Background: The incidence and factors related to an inadequate response to denosumab (Dmab) treatment remain unclear.


Objectives: To describe clinical, analytical and densitometric characteristics of patients with inadequate response (IR) to Dmab in clinical practice. IR was defined as the presence of a new fracture [fxs-IR] or a significant decrease in BMD (≥5% lumbar or ≥4% femoral) [BMD-IR].


Methods: retrospective study of patients with IR to Dmab treatment. Data of demographic variables, risk factors for osteoporosis, history of fractures, previous anti-osteoporotic treatment, densitometric and analytical parameters were collected before and after IR.

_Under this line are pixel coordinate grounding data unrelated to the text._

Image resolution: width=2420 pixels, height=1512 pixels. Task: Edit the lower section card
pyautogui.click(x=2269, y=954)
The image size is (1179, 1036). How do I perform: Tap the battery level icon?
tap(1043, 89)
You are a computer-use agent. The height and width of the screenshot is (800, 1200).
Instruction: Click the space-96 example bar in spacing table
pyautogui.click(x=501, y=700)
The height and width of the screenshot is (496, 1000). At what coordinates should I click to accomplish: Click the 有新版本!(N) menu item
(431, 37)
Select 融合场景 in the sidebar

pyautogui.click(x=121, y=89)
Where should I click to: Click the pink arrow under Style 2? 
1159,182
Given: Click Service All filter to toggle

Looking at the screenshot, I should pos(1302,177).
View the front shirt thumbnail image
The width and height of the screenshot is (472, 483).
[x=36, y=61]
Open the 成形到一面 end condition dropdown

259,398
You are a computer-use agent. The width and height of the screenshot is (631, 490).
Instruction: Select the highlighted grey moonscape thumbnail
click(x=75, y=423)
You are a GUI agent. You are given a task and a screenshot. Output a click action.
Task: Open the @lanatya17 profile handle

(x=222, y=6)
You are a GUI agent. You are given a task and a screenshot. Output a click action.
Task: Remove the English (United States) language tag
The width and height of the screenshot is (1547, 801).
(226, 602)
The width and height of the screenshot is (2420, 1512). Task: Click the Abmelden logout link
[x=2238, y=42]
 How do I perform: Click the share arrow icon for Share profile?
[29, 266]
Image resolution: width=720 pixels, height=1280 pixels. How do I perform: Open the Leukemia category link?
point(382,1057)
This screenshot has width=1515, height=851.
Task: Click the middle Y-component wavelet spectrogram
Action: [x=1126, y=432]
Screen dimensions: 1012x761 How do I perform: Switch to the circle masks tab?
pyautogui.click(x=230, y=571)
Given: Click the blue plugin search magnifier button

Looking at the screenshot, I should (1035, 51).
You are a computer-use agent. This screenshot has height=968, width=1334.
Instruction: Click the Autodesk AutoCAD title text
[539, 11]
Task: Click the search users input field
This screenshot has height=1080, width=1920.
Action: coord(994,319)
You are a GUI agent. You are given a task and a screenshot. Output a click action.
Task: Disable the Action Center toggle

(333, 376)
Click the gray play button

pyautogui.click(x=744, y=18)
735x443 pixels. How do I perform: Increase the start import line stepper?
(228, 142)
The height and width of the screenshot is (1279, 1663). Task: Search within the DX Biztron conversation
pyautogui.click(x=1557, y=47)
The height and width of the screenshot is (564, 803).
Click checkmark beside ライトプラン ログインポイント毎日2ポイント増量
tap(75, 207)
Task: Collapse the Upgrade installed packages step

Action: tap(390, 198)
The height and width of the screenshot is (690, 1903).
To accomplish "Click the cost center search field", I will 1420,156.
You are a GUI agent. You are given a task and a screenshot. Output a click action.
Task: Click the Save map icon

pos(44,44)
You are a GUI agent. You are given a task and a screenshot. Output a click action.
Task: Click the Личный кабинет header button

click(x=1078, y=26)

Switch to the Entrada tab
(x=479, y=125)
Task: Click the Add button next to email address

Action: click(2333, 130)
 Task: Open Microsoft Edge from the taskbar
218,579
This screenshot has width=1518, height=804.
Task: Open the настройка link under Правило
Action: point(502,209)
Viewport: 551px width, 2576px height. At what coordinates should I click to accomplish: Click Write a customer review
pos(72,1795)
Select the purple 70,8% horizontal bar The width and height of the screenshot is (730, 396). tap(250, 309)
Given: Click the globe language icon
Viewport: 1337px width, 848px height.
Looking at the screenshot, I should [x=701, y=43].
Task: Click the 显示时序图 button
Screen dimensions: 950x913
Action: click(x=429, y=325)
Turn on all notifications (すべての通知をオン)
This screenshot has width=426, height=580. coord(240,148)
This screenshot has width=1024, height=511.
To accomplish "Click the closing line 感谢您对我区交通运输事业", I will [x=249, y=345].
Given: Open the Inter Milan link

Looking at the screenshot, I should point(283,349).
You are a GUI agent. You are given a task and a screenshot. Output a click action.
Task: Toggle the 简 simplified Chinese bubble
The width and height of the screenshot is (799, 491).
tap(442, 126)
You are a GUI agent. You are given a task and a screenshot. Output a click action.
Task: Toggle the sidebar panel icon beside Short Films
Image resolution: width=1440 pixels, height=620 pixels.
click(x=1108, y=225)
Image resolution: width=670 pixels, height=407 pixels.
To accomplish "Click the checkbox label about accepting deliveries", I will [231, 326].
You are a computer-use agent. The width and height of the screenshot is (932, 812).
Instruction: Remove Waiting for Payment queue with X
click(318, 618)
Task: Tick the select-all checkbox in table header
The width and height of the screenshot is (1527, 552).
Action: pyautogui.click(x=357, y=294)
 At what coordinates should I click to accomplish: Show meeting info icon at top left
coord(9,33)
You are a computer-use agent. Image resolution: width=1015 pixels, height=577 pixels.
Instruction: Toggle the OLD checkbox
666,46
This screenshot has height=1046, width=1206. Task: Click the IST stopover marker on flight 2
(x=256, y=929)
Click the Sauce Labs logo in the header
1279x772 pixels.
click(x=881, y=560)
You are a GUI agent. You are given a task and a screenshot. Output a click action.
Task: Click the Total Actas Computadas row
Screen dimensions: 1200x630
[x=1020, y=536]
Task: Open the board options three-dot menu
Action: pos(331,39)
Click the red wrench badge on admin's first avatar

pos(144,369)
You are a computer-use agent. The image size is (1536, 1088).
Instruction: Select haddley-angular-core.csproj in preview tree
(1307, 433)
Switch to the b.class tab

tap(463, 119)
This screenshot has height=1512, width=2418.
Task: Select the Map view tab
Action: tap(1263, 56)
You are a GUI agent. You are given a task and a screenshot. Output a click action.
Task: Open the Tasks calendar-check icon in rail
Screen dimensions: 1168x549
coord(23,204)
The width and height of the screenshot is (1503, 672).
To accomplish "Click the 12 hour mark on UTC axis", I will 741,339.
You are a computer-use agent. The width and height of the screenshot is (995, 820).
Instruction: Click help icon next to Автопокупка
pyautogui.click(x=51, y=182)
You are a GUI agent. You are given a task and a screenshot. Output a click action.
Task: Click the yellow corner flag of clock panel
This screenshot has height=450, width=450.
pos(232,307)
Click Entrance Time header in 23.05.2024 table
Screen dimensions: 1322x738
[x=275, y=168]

Results: 22 patients were included (19W:3M) with mean age of 75±10years. The causes of osteoporosis were: postmenopausal (50%), induced by glucocorticoids (22.7%), alcoholic (9.09%) and multifactorial (18.8%). Most patients were previously treated with bisphosphonates (59.09%, duration 5.2±2.6y) and had previous vertebral fractures (54.54% %, median 3).

During Dmab treatment, 10 patients presented a BMD-IR (with a mean bone loss up to -3.5% at femur and -5.8% at lumbar spine) and 12 had fxs-IR (vertebral [n=8], humerus [n=1], pelvis [n=1], tibia [n=1]). No significant differences were observed in duration of Dmab between both IR groups (Fxs-IR: 3,2±1,9 vs BMD-IR: 2,4 ± 1,2y). In the BMD-IR, the BMD loss was higher at lumbar spine than at total hip (-6.6%±3.7 vs -1.9%±4.8). Only 1 patient of the fxs-IR had a secondary cause of IR (mieloma multiple).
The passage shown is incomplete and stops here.